França devolverá à África obras de arte saqueadas no período colonial
A restituição de obras de arte africanas, tomadas pela França na época das colonizações, é o assunto de capa do jornal Libération desta quarta-feira (21). O diário obteve, em primeira mão, um relatório elaborado por especialistas que propõem a modificação das leis sobre o patrimônio francês: uma etapa essencial para que milhares de peças e documentos importantes sobre a história e a cultura da África sejam devolvidos a seus países de origem.
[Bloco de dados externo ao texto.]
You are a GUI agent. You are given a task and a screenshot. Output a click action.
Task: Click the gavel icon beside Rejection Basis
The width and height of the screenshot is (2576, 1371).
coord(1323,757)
O jornal Libération pôde consultar as imensas listas que detalham os itens que a França pretende devolver às nações africanas: são milhares de joias, máscaras, estátuas e objetos nativos sagrados, classificados por país e reunidos em um documento de 40 volumes. O objetivo é cumprir a promessa do presidente francês, Emmanuel Macron, que, no ano passado, em viagem pelo continente africano, declarou que iria restituir o patrimônio saqueado pelos franceses na época da colonização.
Durante oito meses, especialistas se dedicaram a listar todos os tesouros africanos na França. Na próxima sexta-feira (23) eles entregarão ao governo francês o resultado deste trabalho que aponta que cerca de 90% do patrimônio africano está atualmente fora de seus países de origem, um desequilíbrio que intelectuais e políticos da África reclamam há anos que seja corrigido. A França está em possessão hoje de 90 mil itens africanos, a maioria conservada no Museu do Quai Branly, fundado pelo então presidente Jacques Chirac em 2006.
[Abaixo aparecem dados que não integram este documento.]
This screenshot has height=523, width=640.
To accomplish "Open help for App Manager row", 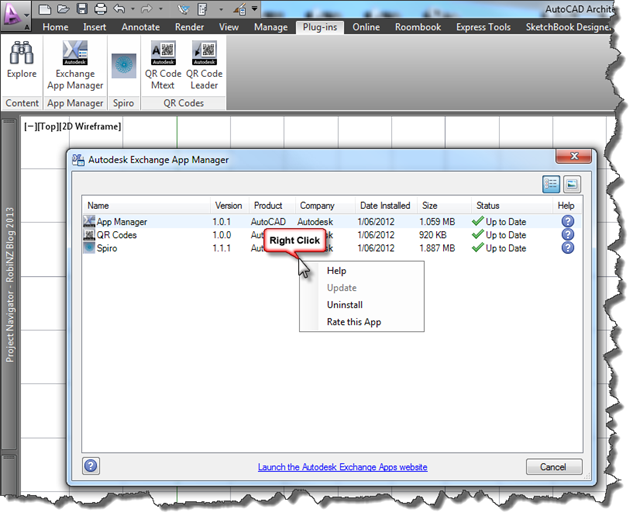I will tap(568, 221).
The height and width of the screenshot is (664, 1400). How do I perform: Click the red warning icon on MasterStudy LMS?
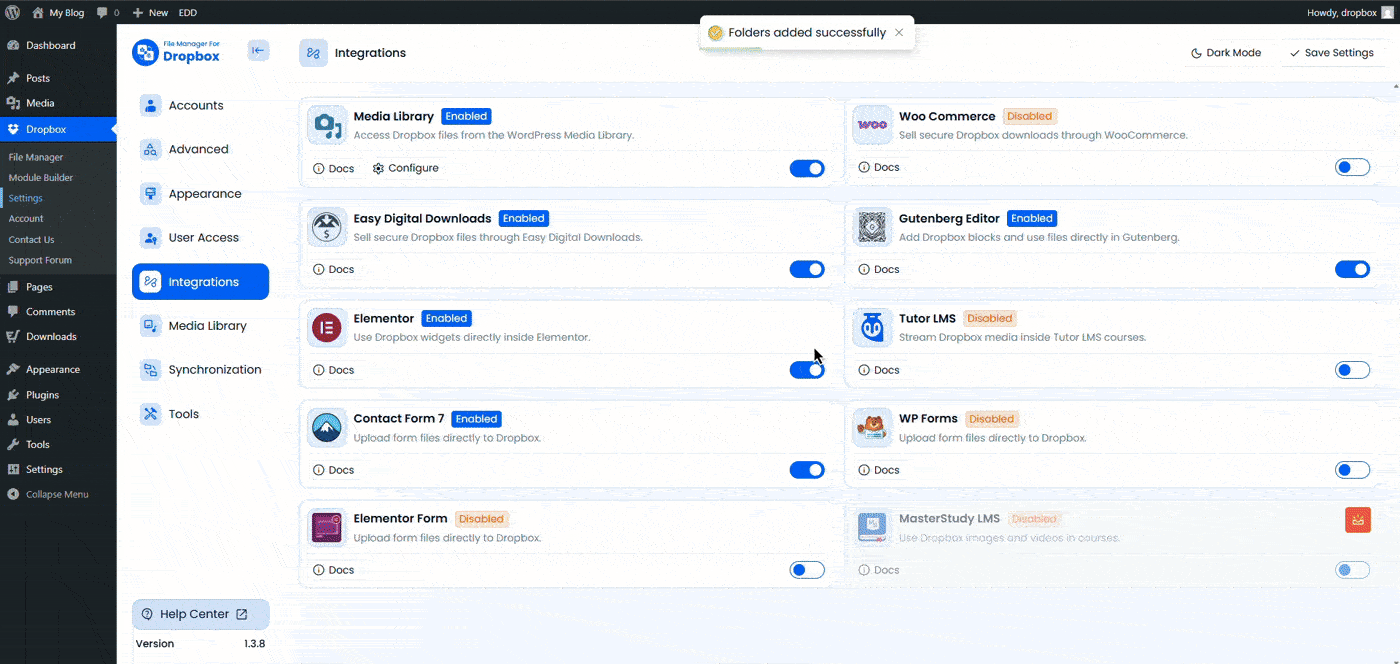tap(1358, 520)
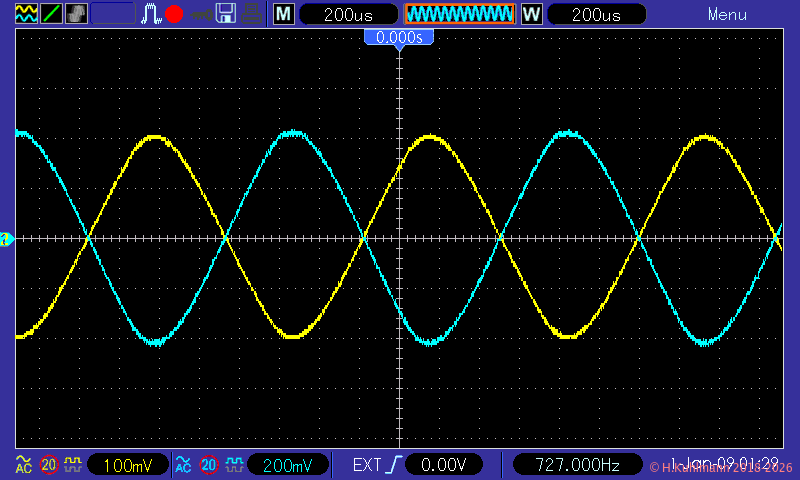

A reportagem detalha um verdadeiro sistema de apropriação, principalmente na África subsaariana, entre 1885 e 1960: cerca de 46 mil objetos. Um dos grandes obstáculos da restituição, no entanto, será a lei francesa, que impede que esses itens deixem os museus onde integram as coleções nacionais. Por isso, os especialistas irão propor ao governo a modificação do código do patrimônio francês, destaca Libération.
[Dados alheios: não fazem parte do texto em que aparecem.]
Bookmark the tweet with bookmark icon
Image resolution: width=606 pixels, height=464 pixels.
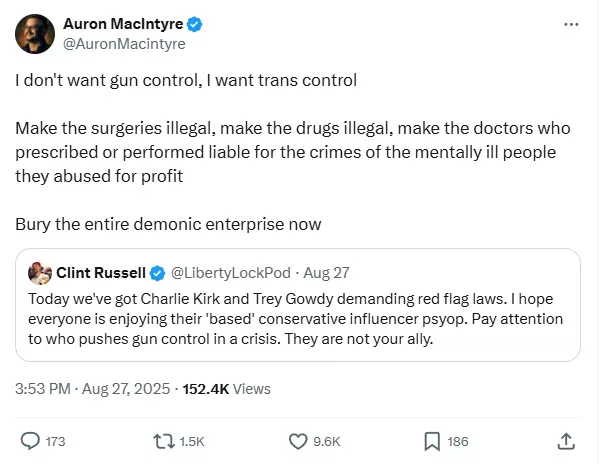pyautogui.click(x=432, y=442)
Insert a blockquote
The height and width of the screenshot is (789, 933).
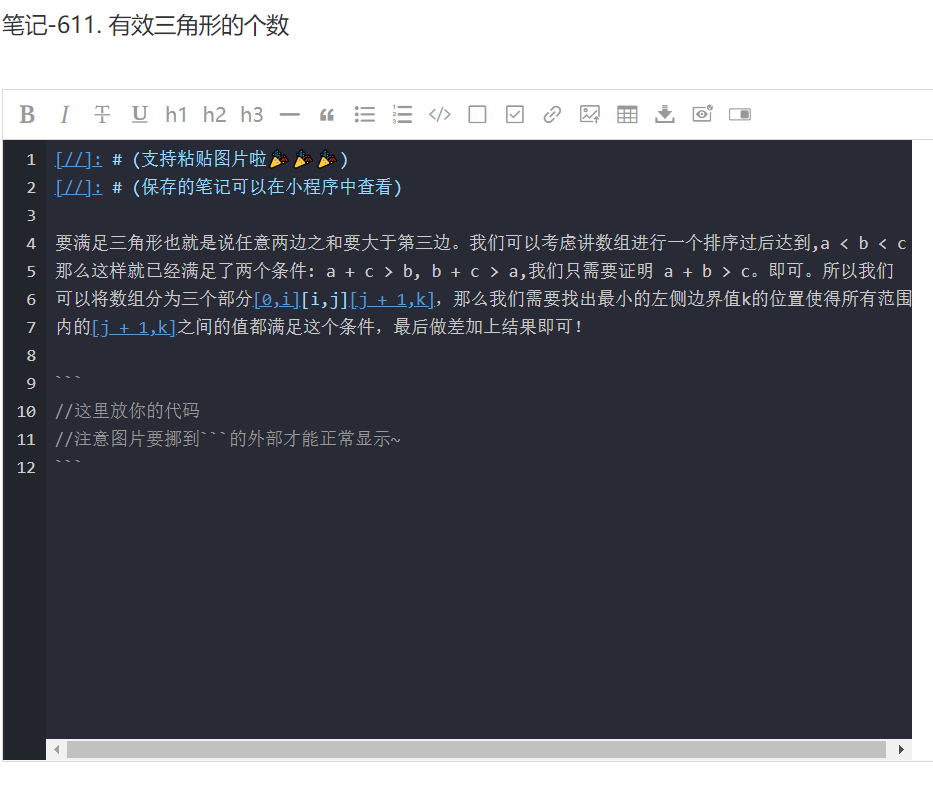[x=326, y=114]
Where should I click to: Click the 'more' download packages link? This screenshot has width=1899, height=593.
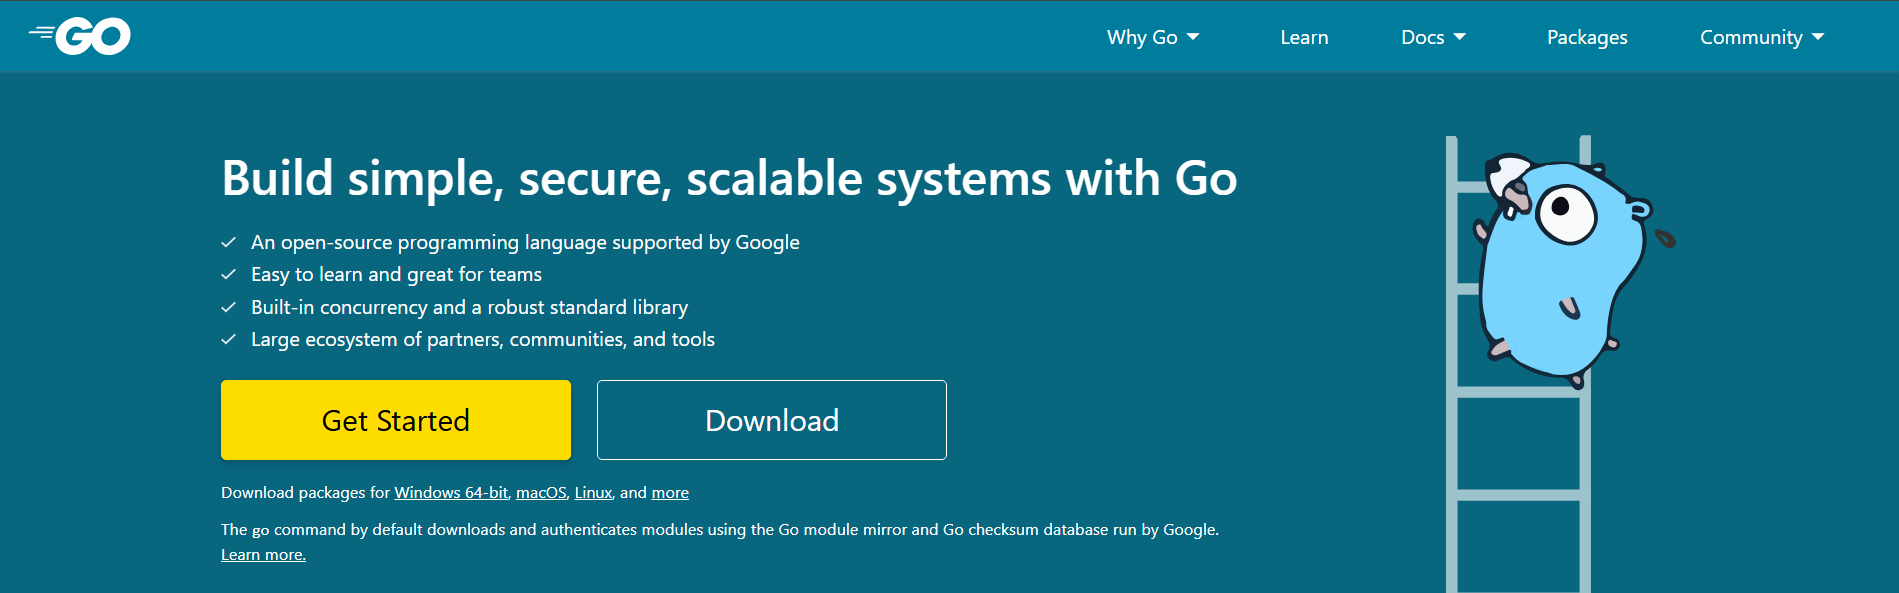(670, 493)
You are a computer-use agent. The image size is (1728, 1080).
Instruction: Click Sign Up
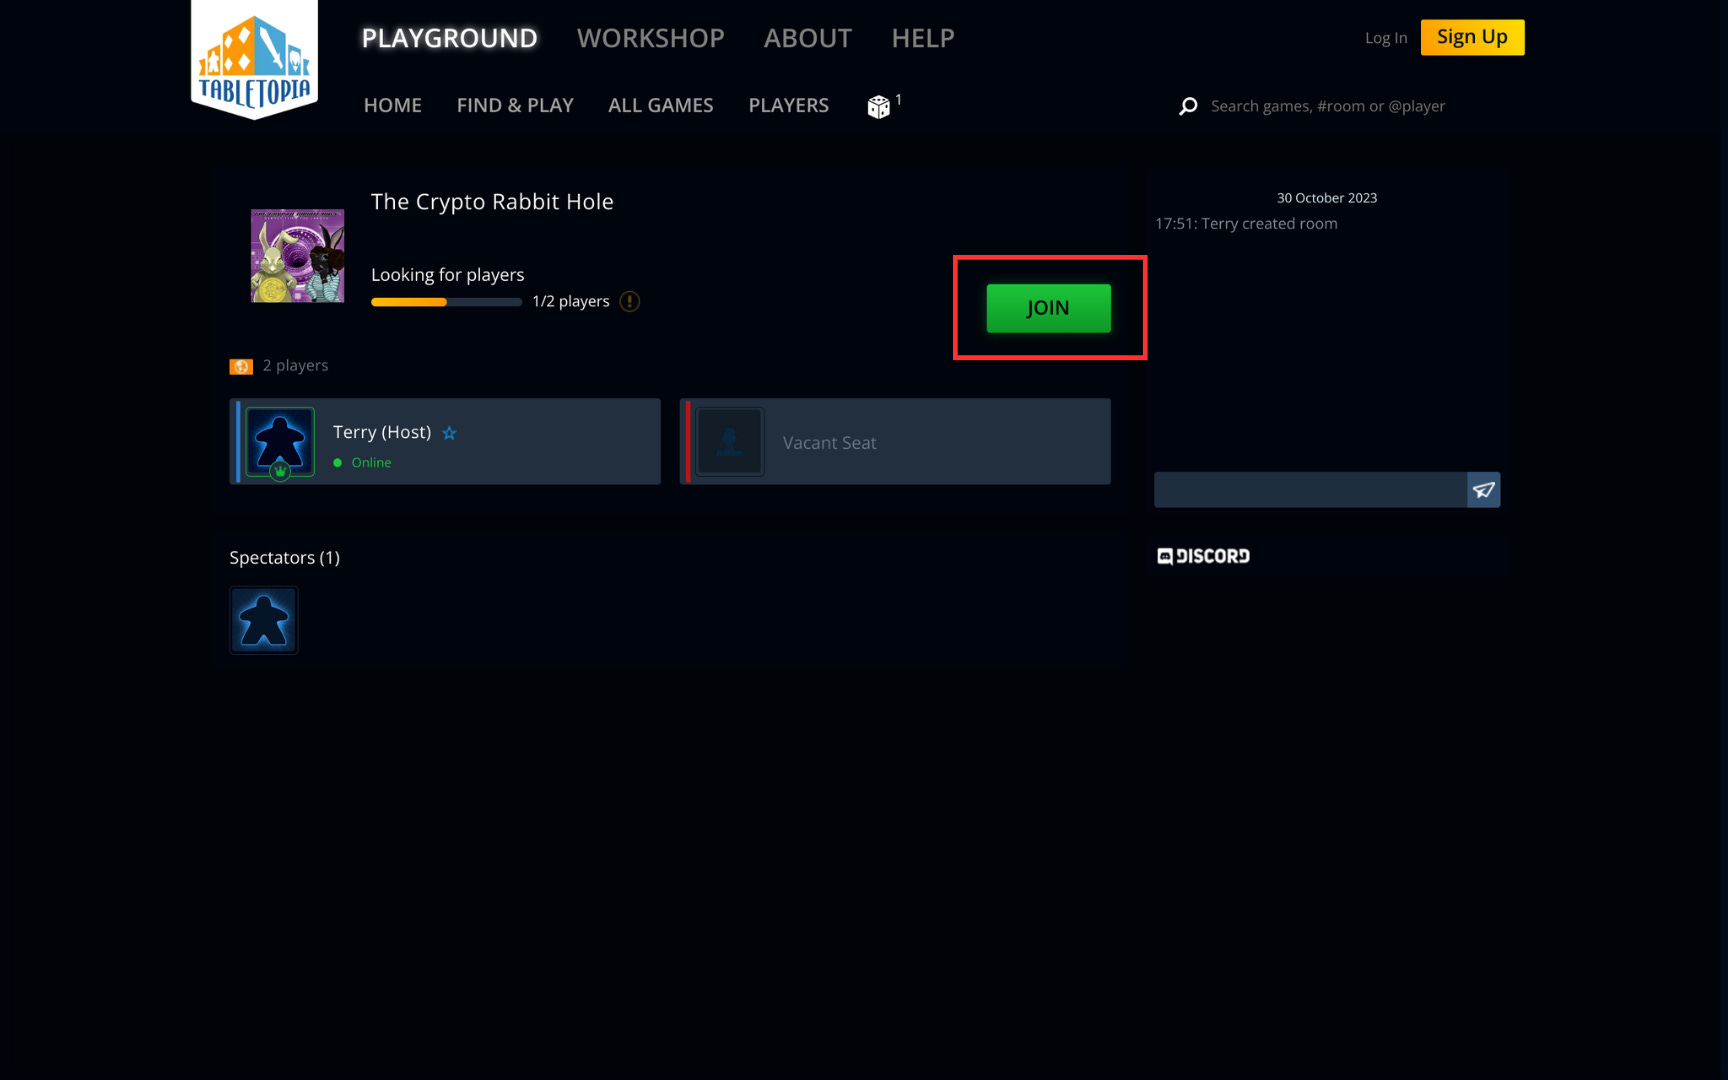coord(1472,37)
Polêmicas em torno das restituições
Outra questão que preocupa os historiadores é como devolver essas obras de arte: "para onde e para quem?", pergunta o jornal. Libération lembra que os territórios africanos foram reformados desde a época da colonização. "Restituir uma máscara sagrada de uma etnia particular a um governo africano fará sentido?", questiona. Muitos especialistas temem que a questão provoque debates acalorados nos países africanos envolvidos.
Na França, o assunto também divide: várias vozes começam a se elevar contra as restituições. "O que vai restar nos museus franceses?", se pergunta a revista Le Point desta semana. A publicação destaca que vários dos objetos que serão restituídos foram também comprados por negociantes franceses de obras de arte, embora próprio o relatório elaborado pelos especialistas destaque que raramente o preço pago por esses objetos era justo.
Em editorial, Libération diz: "Vamos inverter a situação: o que diriam os franceses se, no passado, milhares de obras nos tivessem sido roubadas sem que a restituição delas não pudesse nem mesmo ser debatida?". Para o diário, quem protesta contra "este ato de justiça" são nostálgicos da era colonial. "Os mesmos que defendem agressivamente a 'identidade cultural francesa' são aqueles que se opõem que outros possam recuperar uma parte daquilo que lhes foi arrancado à força", conclui.